§ TEXT UNDER STUDY
------------------------------------------------------------------------
Usage

qlty provides tools unstitch and stitch pyutorch tensors.

To use qlty in a project import it:

import qlty
from qlty import qlty2D

Lets make some mock data:

import einops
import torch
import numpy as np

x = torch.rand((10,3,128,128))
y = torch.rand((10,1,128,128))

Assume that x and y are data wwhose relation you are trying to learn using some network, such that after training, you have something like:

y_guess = net(x)

with:

torch.sum( torch.abs(y_guess - y) ) < a_small_number

If the data you have is large and doesn’t fit onto your GPU card, or if you need to chop things up into smaller bits for boundary detection qlty can be use. Lets take the above data and chop it into smaller bits:

quilt = qlty2D.NCYXQuilt(X=128,
                         Y=128,
                         window=(16,16),
                         step=(4,4),
                         border=(4,4),
                         border_weight=0)
------------------------------------------------------------------------
§ ACTION ITEM
Rewrite the qlty usage text starting at the words "To use qlty" and stopping after "x = torch.rand((10,3,128,128))", substituting "scipy" for "einops". Work from the qlty usage text alone.
------------------------------------------------------------------------
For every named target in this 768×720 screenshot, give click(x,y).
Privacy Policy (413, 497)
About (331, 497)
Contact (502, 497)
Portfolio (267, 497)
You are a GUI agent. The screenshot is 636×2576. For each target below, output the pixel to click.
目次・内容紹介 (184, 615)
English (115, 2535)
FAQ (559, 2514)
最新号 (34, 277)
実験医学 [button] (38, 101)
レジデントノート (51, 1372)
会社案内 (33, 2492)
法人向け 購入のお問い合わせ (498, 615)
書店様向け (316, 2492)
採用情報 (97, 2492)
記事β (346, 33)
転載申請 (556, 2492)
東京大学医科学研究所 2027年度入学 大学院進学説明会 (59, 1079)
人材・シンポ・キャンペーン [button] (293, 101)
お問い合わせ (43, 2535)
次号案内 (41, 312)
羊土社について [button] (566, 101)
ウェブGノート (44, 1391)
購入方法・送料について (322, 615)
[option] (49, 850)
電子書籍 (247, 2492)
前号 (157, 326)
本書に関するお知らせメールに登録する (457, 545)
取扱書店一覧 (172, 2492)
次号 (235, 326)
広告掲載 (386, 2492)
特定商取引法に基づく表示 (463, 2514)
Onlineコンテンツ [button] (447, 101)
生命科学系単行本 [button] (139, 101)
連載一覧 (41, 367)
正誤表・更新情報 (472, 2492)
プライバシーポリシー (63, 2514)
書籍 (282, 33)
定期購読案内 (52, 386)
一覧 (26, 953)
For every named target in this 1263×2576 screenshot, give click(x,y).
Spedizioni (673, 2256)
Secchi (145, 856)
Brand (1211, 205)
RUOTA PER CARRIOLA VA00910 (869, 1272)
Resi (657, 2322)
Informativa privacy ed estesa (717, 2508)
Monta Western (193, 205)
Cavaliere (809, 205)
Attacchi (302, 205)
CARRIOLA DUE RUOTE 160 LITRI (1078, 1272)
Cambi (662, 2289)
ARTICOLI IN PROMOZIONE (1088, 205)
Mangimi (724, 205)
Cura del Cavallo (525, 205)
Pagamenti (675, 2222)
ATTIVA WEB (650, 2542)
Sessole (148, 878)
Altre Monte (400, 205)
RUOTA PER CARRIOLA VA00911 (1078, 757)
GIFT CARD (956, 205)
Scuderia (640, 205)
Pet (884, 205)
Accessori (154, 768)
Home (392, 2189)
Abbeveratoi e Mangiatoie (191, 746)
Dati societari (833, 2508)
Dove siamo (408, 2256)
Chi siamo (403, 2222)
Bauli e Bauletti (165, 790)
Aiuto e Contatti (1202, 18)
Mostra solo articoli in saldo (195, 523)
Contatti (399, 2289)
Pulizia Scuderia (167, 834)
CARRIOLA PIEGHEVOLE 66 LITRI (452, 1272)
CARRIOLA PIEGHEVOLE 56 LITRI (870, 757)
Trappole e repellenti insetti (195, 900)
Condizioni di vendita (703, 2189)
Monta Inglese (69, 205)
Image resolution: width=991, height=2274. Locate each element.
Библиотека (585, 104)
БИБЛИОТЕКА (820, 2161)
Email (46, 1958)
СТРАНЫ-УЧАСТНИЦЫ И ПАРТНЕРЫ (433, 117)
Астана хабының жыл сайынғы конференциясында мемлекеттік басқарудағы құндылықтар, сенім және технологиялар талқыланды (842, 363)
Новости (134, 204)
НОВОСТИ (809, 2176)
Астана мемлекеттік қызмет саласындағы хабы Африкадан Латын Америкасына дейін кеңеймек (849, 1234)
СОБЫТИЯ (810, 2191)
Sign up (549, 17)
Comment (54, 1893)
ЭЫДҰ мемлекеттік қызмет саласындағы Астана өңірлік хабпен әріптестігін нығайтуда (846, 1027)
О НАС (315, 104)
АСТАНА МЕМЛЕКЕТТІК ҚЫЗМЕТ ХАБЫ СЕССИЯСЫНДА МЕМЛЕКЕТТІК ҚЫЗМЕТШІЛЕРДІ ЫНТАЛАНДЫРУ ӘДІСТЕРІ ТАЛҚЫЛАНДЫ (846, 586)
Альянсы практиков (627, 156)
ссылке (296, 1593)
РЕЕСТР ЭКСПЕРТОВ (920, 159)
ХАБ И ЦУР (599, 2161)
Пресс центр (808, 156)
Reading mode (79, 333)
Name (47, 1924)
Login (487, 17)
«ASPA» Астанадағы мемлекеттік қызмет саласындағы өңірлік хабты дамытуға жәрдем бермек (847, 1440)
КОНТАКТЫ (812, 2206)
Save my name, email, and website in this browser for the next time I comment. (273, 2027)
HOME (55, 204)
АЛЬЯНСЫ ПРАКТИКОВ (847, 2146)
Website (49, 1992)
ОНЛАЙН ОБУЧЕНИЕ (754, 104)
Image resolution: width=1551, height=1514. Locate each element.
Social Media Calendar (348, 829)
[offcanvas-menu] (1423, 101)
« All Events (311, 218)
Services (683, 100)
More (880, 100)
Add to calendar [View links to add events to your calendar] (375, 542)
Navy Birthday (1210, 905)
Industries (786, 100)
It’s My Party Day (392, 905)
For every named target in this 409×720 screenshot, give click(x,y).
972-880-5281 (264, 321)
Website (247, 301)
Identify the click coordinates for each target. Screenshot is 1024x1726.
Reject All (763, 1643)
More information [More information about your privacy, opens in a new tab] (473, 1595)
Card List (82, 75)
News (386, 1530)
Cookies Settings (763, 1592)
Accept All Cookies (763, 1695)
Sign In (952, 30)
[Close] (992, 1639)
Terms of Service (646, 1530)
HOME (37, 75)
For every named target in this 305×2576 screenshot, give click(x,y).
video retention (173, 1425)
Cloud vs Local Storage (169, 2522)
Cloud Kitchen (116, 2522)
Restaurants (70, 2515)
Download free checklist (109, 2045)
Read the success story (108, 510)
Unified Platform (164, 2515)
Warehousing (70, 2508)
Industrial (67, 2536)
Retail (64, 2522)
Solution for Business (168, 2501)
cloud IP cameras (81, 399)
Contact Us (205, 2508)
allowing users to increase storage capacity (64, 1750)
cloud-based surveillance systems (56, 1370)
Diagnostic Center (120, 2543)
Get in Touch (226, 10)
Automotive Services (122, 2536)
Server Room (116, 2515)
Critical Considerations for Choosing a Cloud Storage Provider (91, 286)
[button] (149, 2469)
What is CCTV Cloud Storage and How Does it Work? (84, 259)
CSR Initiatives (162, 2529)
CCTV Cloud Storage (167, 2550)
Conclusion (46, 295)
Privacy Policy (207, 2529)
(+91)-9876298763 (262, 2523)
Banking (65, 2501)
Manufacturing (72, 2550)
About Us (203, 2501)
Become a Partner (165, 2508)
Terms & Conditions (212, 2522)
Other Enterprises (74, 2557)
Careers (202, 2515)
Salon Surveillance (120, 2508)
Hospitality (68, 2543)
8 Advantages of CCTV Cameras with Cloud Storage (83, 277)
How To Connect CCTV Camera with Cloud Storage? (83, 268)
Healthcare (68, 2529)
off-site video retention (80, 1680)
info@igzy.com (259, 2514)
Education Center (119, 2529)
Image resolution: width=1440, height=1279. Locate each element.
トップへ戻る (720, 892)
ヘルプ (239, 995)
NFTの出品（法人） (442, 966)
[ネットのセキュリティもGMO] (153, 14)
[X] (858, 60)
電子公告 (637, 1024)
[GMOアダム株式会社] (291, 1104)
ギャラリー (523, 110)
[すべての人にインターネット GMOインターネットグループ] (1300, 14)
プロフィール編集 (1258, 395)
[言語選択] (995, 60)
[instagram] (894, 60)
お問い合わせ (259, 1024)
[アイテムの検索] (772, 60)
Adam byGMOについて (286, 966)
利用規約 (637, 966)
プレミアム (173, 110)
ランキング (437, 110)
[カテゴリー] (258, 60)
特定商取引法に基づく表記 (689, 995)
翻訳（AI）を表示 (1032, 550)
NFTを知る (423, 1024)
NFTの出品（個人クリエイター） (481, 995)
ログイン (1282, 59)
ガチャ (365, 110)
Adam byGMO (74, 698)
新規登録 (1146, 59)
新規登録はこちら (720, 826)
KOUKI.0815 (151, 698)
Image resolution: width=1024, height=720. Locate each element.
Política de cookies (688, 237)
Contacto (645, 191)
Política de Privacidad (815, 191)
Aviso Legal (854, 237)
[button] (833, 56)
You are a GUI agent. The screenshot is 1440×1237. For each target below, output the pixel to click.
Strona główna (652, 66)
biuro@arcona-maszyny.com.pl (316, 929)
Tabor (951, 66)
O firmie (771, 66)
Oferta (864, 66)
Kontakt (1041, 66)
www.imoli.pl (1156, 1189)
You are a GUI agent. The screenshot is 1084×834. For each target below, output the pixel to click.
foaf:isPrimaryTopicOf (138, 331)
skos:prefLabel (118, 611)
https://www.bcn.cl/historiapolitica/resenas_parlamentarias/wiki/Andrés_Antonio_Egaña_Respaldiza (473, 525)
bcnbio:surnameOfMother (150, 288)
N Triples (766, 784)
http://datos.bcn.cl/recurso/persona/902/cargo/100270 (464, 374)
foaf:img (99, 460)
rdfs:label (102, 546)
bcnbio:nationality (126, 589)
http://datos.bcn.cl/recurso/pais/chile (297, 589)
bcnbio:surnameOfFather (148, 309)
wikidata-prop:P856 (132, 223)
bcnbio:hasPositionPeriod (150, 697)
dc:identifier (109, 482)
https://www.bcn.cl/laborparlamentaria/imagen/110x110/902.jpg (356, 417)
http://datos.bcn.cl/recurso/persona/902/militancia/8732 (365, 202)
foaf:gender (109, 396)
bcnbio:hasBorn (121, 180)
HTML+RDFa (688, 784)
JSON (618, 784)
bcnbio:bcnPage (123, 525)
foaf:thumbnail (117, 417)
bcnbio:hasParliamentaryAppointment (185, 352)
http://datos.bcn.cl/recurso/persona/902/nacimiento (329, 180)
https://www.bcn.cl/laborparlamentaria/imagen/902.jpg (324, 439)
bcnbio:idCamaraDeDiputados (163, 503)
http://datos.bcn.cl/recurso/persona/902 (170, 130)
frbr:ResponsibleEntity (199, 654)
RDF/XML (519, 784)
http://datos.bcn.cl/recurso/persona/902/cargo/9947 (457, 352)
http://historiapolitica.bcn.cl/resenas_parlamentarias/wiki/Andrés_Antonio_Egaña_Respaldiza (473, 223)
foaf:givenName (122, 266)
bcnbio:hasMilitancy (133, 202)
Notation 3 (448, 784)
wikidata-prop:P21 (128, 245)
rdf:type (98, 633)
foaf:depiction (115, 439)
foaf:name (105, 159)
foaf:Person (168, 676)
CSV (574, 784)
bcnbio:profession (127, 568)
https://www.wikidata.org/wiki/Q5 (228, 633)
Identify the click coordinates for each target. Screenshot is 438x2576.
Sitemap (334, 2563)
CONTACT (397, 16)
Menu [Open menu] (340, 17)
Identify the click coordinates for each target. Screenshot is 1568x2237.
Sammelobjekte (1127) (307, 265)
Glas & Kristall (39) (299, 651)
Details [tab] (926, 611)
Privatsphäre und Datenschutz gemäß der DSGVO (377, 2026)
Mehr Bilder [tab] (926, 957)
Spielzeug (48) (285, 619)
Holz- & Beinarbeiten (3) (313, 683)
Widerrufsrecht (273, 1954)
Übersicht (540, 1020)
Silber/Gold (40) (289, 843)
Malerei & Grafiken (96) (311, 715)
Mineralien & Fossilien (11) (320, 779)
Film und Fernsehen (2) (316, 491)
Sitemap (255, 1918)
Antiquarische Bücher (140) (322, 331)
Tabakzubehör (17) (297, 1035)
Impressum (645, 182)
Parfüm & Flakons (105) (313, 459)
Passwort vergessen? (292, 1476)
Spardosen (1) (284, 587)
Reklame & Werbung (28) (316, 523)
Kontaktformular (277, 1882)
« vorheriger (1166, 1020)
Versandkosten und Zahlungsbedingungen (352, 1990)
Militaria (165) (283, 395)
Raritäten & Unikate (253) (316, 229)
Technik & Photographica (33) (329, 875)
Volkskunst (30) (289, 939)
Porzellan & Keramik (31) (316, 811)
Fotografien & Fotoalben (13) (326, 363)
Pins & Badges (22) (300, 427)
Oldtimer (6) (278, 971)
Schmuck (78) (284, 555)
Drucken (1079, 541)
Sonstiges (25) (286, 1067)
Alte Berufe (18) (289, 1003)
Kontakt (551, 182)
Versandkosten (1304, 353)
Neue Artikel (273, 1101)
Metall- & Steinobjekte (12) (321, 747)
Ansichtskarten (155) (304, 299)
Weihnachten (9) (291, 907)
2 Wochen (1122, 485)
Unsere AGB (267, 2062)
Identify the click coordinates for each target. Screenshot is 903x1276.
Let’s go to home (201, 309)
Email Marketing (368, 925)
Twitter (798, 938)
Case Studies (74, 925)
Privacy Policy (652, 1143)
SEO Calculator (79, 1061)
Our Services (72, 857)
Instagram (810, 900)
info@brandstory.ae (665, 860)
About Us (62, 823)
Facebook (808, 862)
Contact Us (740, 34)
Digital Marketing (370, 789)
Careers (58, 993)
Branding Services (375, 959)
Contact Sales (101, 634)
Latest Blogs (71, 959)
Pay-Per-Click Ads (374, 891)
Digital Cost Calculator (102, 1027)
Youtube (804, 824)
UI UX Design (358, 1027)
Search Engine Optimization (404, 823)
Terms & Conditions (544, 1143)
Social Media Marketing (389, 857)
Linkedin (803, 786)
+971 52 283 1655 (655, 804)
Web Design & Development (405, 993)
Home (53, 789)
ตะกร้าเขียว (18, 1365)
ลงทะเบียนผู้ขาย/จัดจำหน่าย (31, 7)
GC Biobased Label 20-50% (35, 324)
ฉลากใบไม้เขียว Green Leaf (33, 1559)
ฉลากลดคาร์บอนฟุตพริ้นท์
------------------------------------------------------------------------
§ RESULT FOR THIS TASK
To use qlty in a project import it:

import qlty
from qlty import qlty2D

Lets make some mock data:

import scipy
import torch
import numpy as np

x = torch.rand((10,3,128,128))